▸ AIM:
Count the lines in the items below that contain the word "Carbonato", matching case exactly, and reply with only the number.

━━ INFORMATION PROVIDED ━━

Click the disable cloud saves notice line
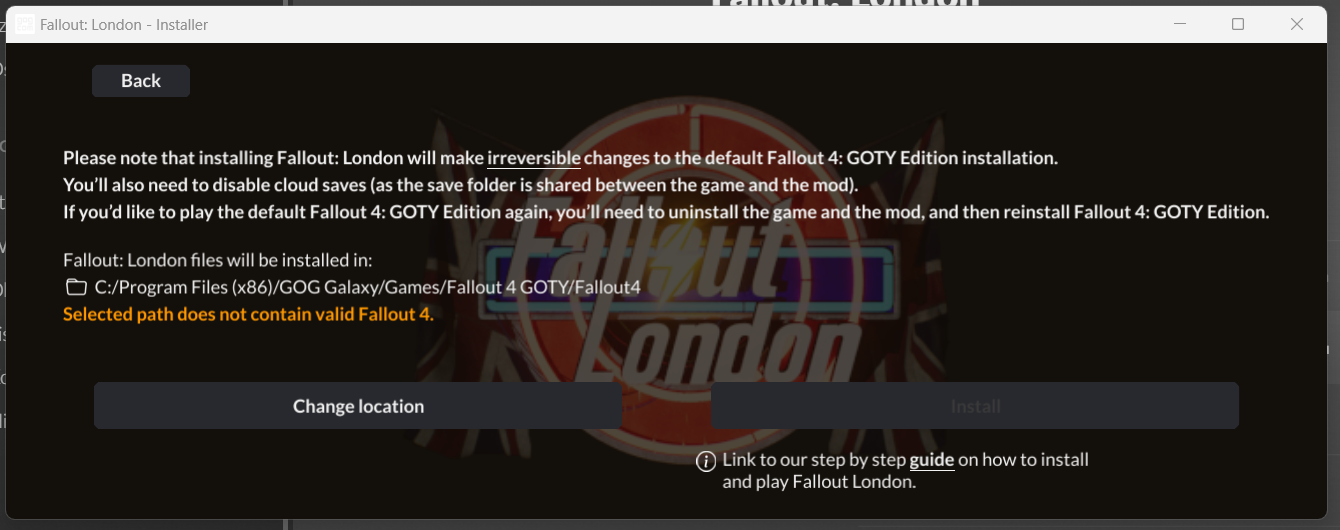This screenshot has width=1340, height=530. point(460,185)
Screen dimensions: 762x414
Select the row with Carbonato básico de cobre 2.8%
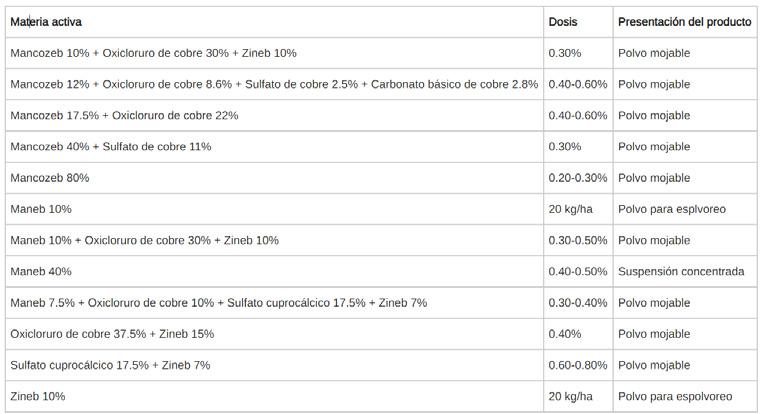(x=273, y=84)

━━━

▸ OUTPUT OF THE EXERCISE:
1